* Do this *
Please lay out the entries as a JSON list of strings, one string per line, with blank lines left out and pictures omitted. Begin at the line containing "Click the chart layout split icon" and stop after the line containing "click(1321, 162)".

* Given records *
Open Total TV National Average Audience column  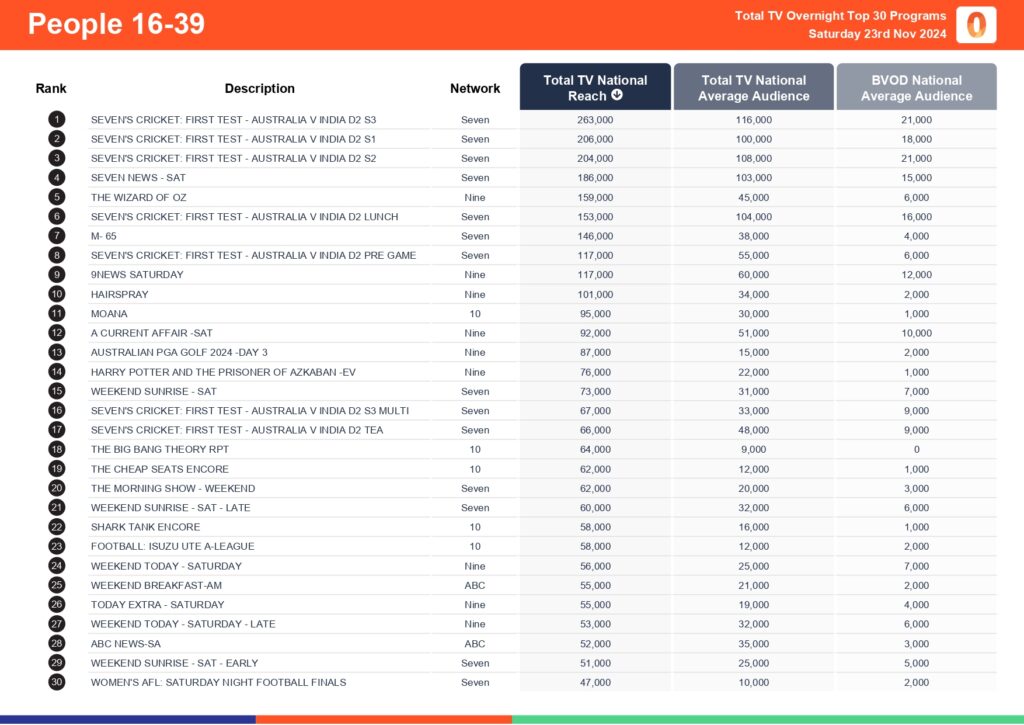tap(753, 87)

---

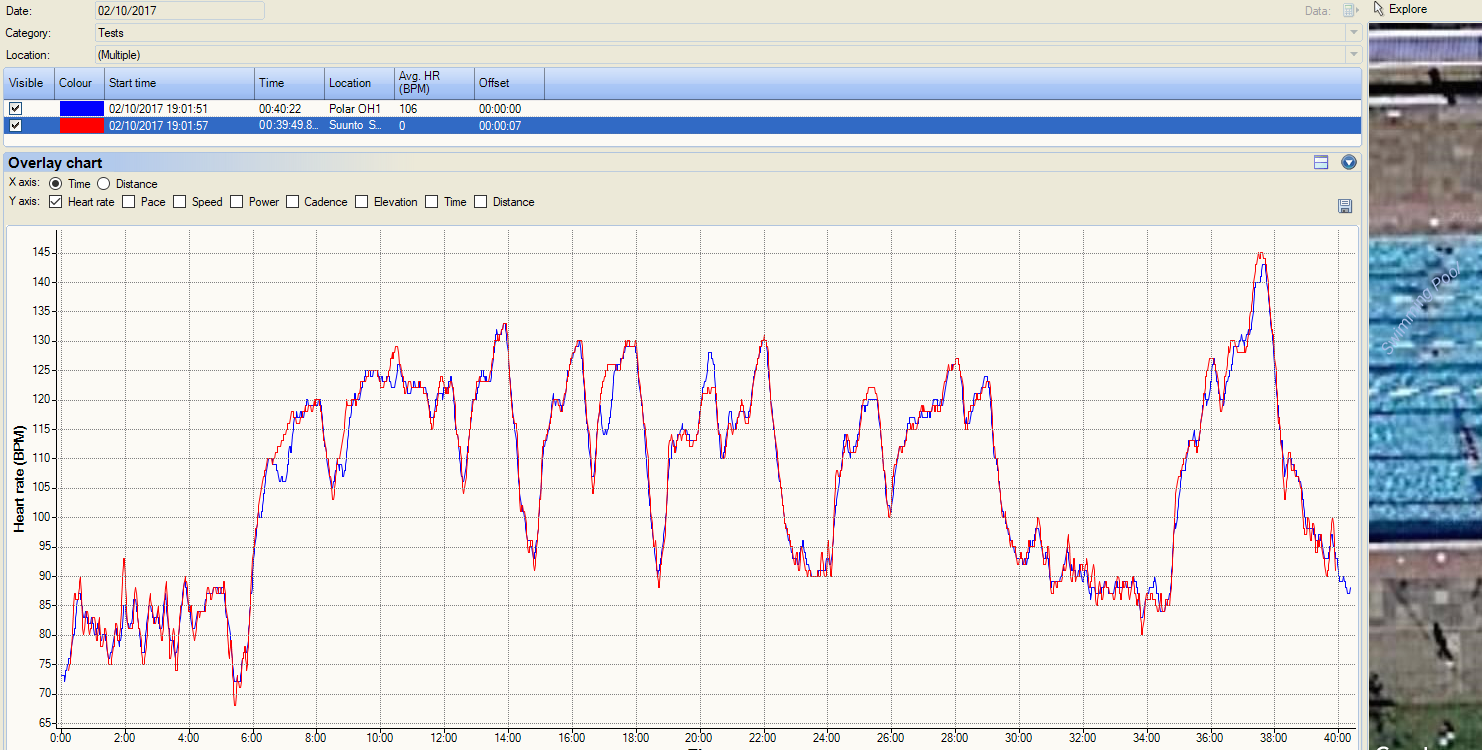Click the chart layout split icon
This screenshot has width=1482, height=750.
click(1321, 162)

...

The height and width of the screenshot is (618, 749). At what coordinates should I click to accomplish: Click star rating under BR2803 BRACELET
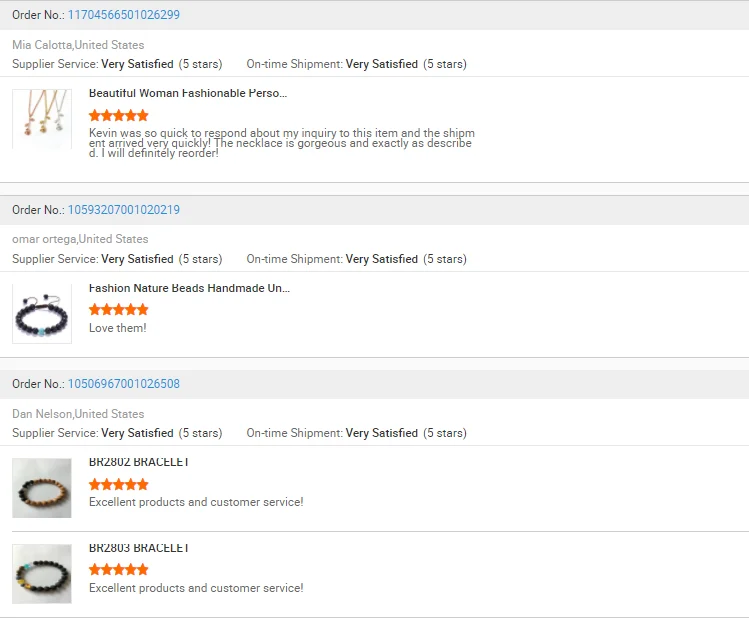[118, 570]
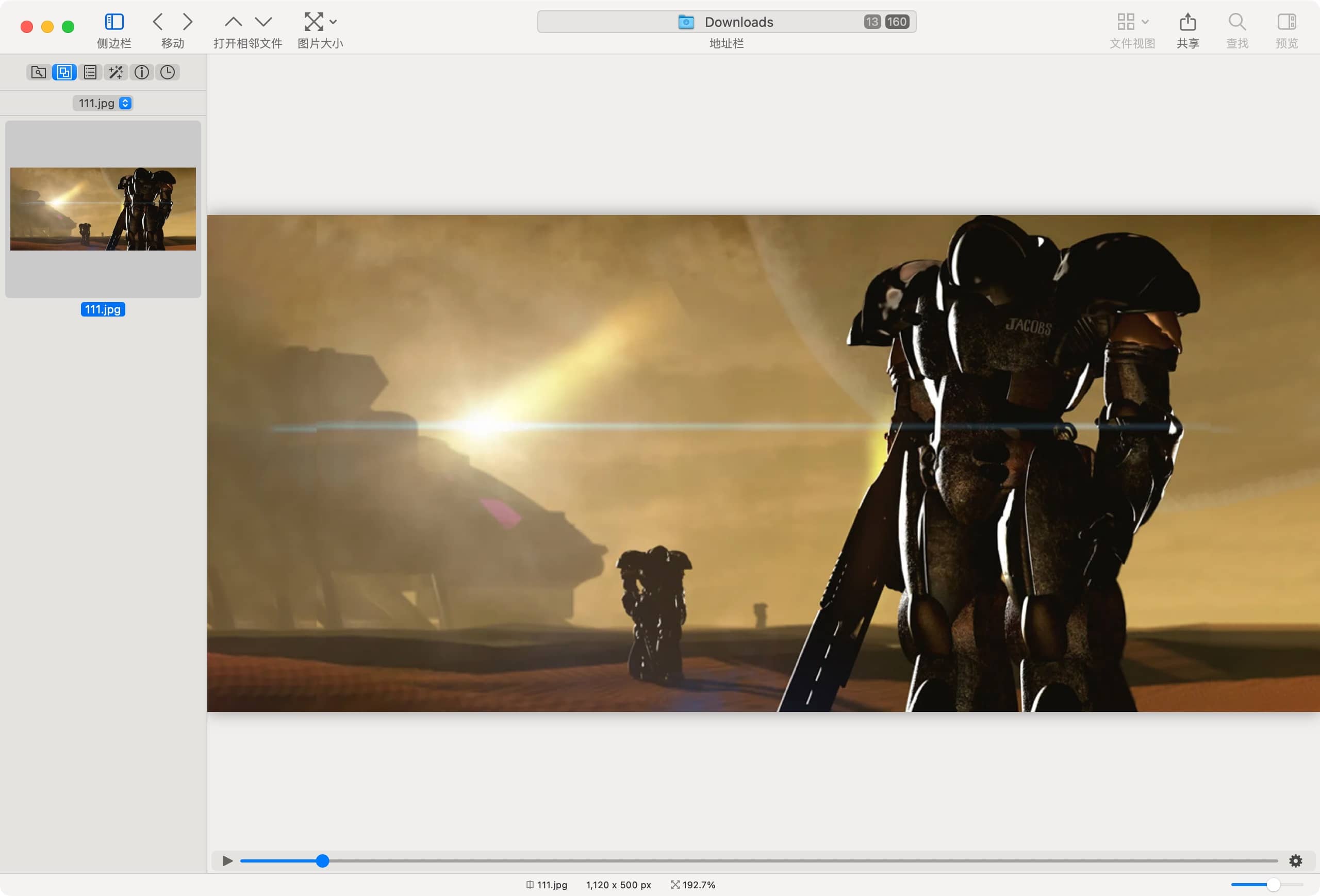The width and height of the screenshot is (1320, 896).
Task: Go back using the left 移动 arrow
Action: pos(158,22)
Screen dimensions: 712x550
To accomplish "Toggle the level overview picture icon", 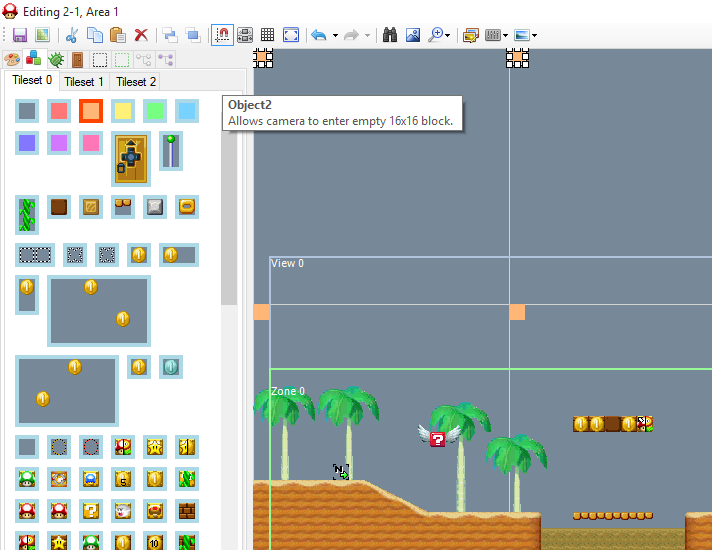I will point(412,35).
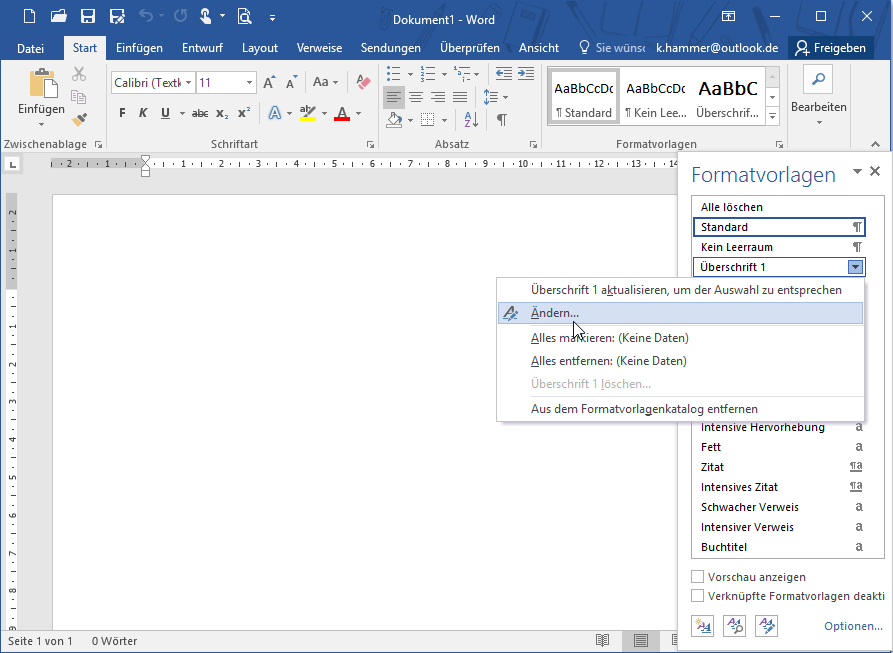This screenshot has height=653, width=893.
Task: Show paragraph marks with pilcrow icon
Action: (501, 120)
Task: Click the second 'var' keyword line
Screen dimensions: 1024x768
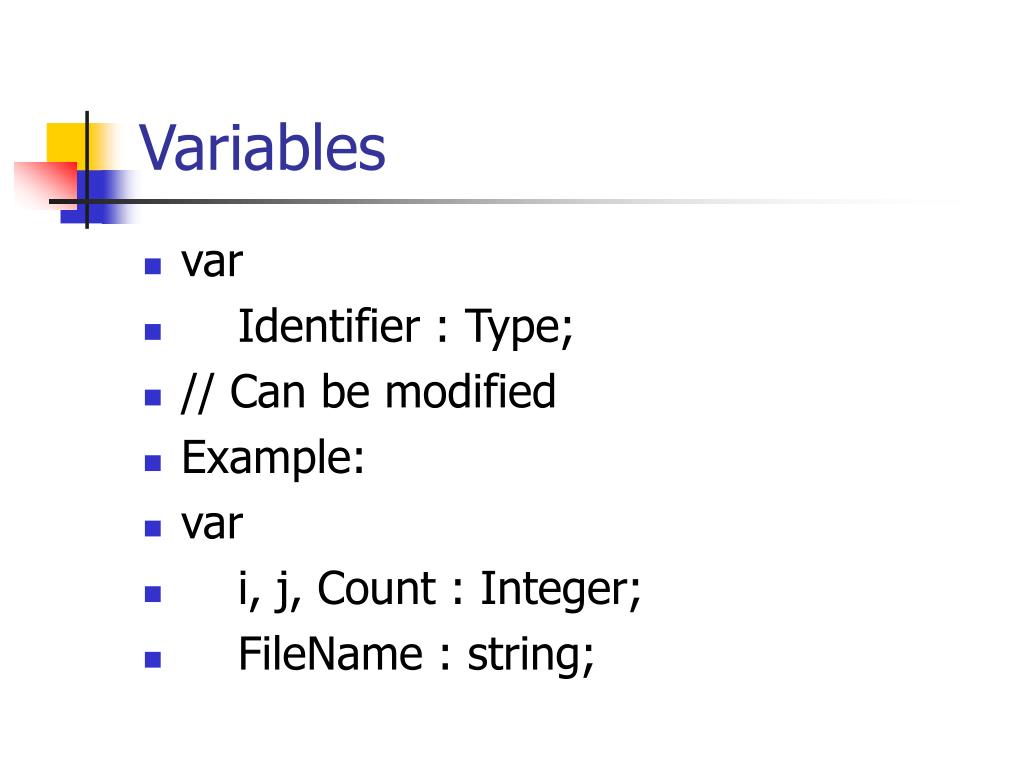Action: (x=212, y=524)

* Solved exercise *
[
  "Click the chart layout split icon",
  "This screenshot has width=1482, height=750.",
  "click(1321, 162)"
]